By combining Retrieval Augmented Generation (RAG) with Generative AI, you can create a more intelligent and context aware AI solution that can more accurately generate text responses. I’ve previously written about building a generative AI application using C#, Phi-3 and the ONNX Runtime. This article will take the foundation covered in that article and add in the integration of Retrieval Augmented Generation (RAG) into the design.
If you’re unfamiliar with building generative AI applications using C# and ONNX Runtime, then I recommend you go read the “Build a Generative AI App in C# with Phi-3 and ONNX” article, then come back here.
What is Retrieval Augmented Generation (RAG)?
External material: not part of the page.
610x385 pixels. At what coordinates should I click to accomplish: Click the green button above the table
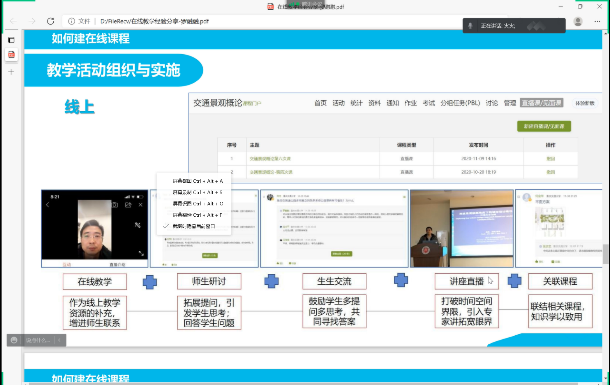click(x=544, y=126)
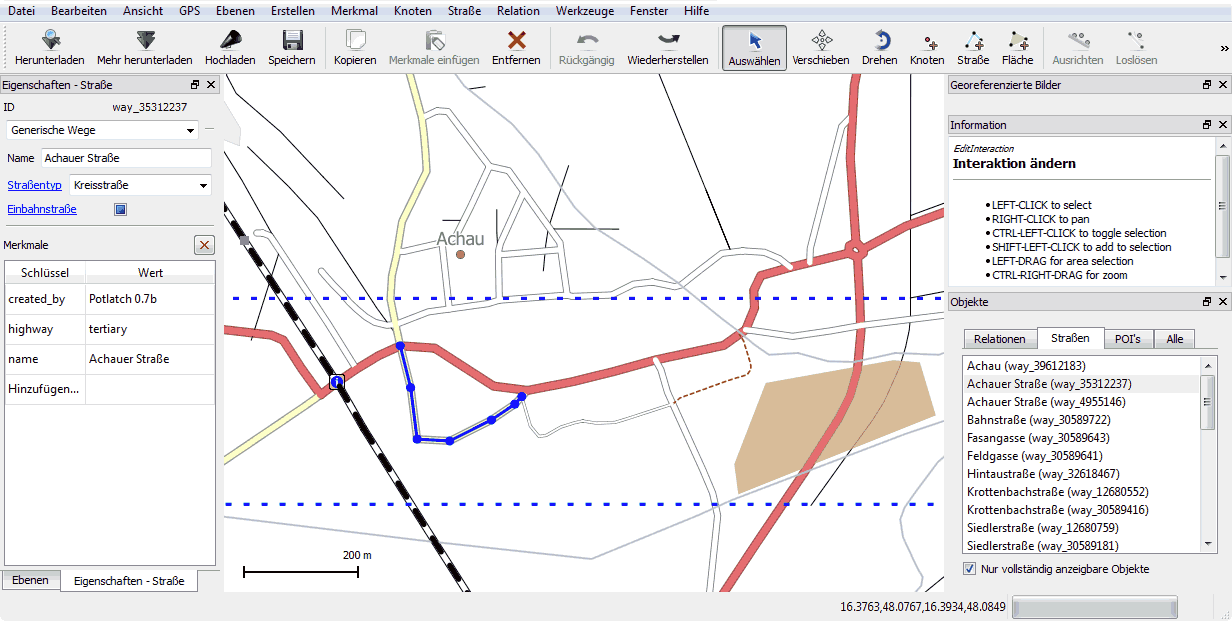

Retrieval Augmented Generation (RAG) is a design pattern that can be used to significantly enhance the capabilities of Generative AI applications built with large language models (LLMs). RAG does this by incorporating information retrieval into the application before the LLM is used to generate a response. This technique enables LLMs to provide more accurate, reliable, and contextually relevant responses by sourcing data from external sources; in addition to what the LLM was trained with.
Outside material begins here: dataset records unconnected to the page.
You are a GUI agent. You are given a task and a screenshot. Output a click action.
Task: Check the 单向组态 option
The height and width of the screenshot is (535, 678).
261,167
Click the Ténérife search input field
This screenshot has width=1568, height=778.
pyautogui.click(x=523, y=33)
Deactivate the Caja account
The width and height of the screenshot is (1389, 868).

The basic workflow of RAG is this:
Query Input: When a user submits a query prompt to be processed.
Information Retrieval: The app searches through an external data source to find relevant information. Often times this involves the use of a vector database, but could use some other search technique.
Data Augmentation: The app will augment the users prompt with the additional data that we retrieved.
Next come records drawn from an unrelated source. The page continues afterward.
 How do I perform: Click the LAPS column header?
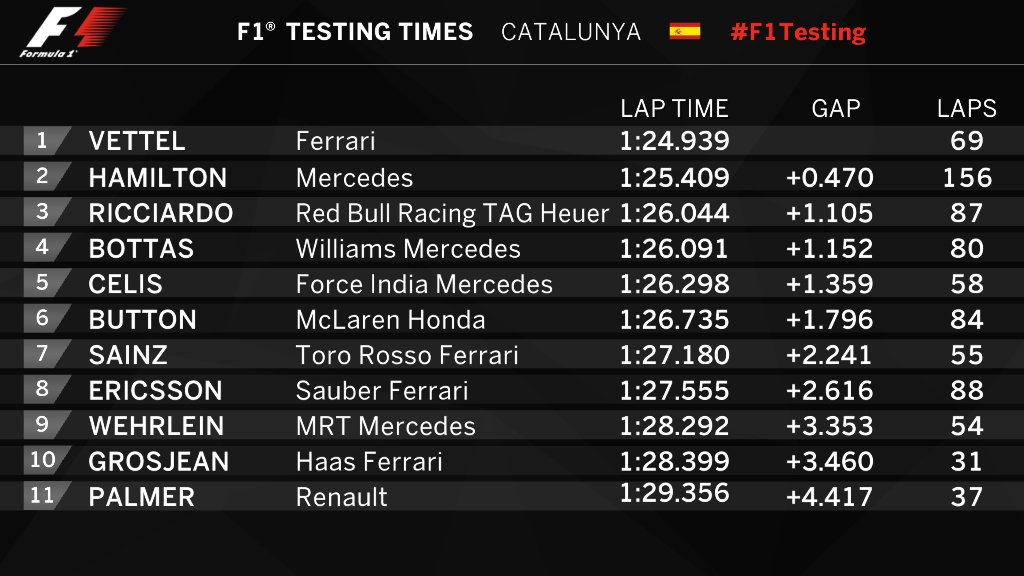(967, 108)
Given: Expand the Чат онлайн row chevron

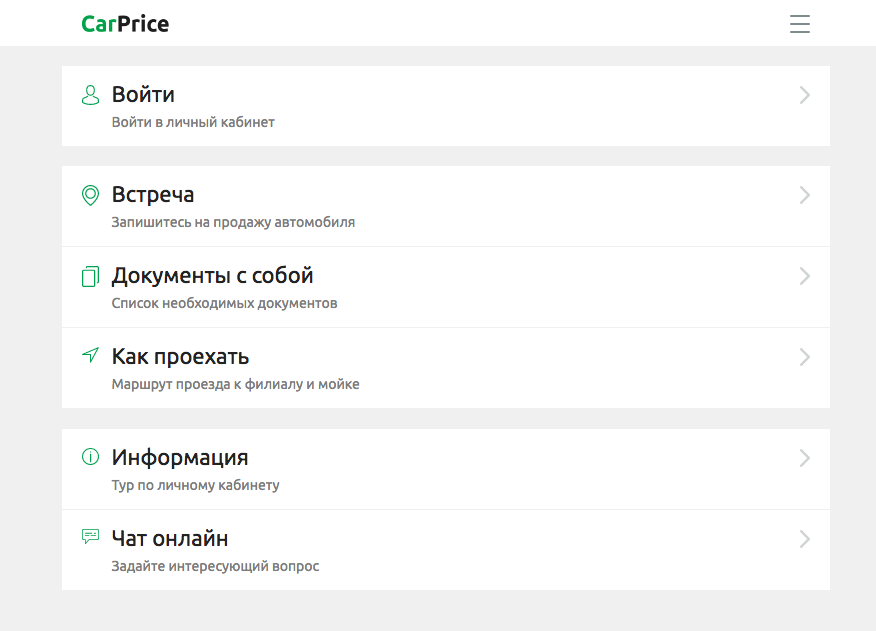Looking at the screenshot, I should click(x=804, y=539).
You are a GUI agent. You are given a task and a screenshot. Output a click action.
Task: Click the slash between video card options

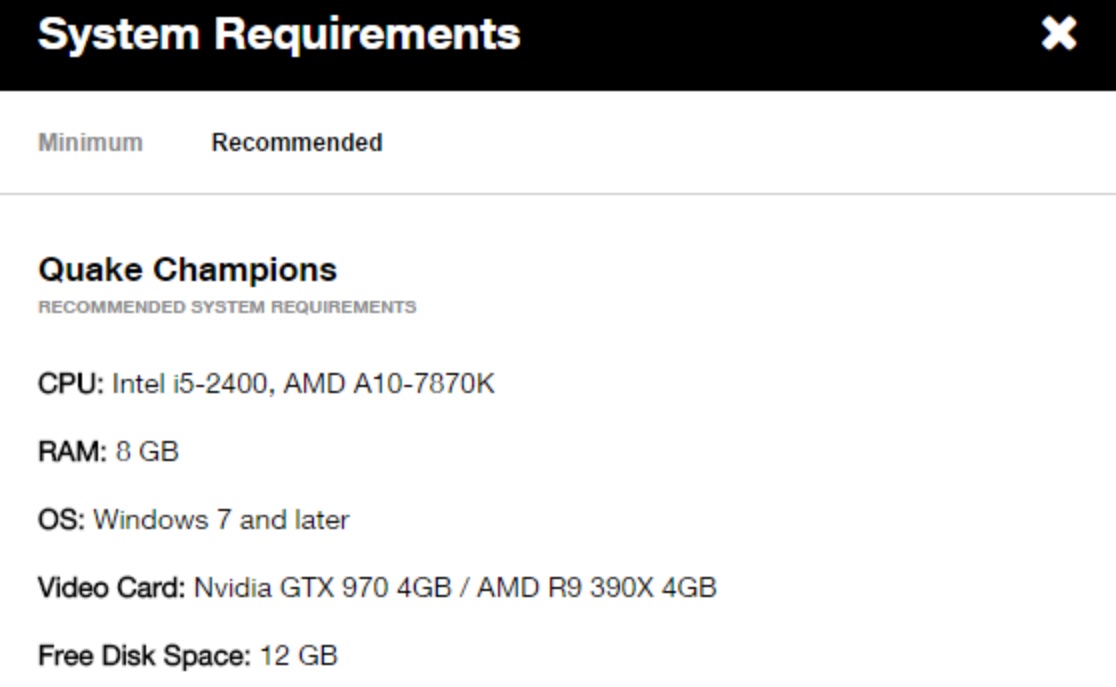[x=464, y=588]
Response Generation: The app will then call the LLM to generate a response using the augmented prompt to produce a more accurate response.
Diagram: How Does RAG Work?
Existing implementations of Generative AI, like Microsoft Copilot and OpenAI ChatGPT, implement RAG in the core of their architecture. These are larger AI systems that offer more elaborate AI Agent architectures, but at the core is still RAG and Generative AI using LLMs.
Retrieval Augmented Generation using Vector Database
The most common method of implementing RAG is through the use of a Vector Database. A Vector Database will convert text data into numerical vectors using techniques such as word embeddings and transformers. The Vector Database can then be searched using a text query that it will then find vectors (and thus text) within the database that are similar based on a distance metric using mathematical algorithm such as cosine similarity search.
Load the Vector Database
The first step to implement RAG within the Generative AI App written in C#, you will add code when the app starts to load some text data (or documents) into a vector database. In the following example, we’ll use the Build5Nines.SharpVector in-memory vector database to load a folder of documents:
// Initialize the Vector Database
var vectorDatabase = new Build5Nines.SharpVector.BasicMemoryVectorDatabase();
// Load Documents into Vector Database
var loader = new Build5Nines.SharpVector.Data.TextDataLoader<int, string>(vectorDatabase);
loader.AddDocument(document, new TextChunkingOptions<string>
{
Method = TextChunkingMethod.Paragraph,
RetrieveMetadata = (chunk) => {
// add json to metadata containing the source filename
return “{ filename: \”” + filename + \” }”;
}
});
This example uses Text Chunking to break up the loaded documents into individual paragraphs that are loaded into the vector database. This will have the result that each of the search results returned later will be individual paragraphs. Also, the RetrieveMetadata lambda expression is being used to set the Metadata for each text chuck to be a JSON string that contains the original filename of the document the paragraph is from. This can be used later to load the full document for building the augmented context used for AI generation.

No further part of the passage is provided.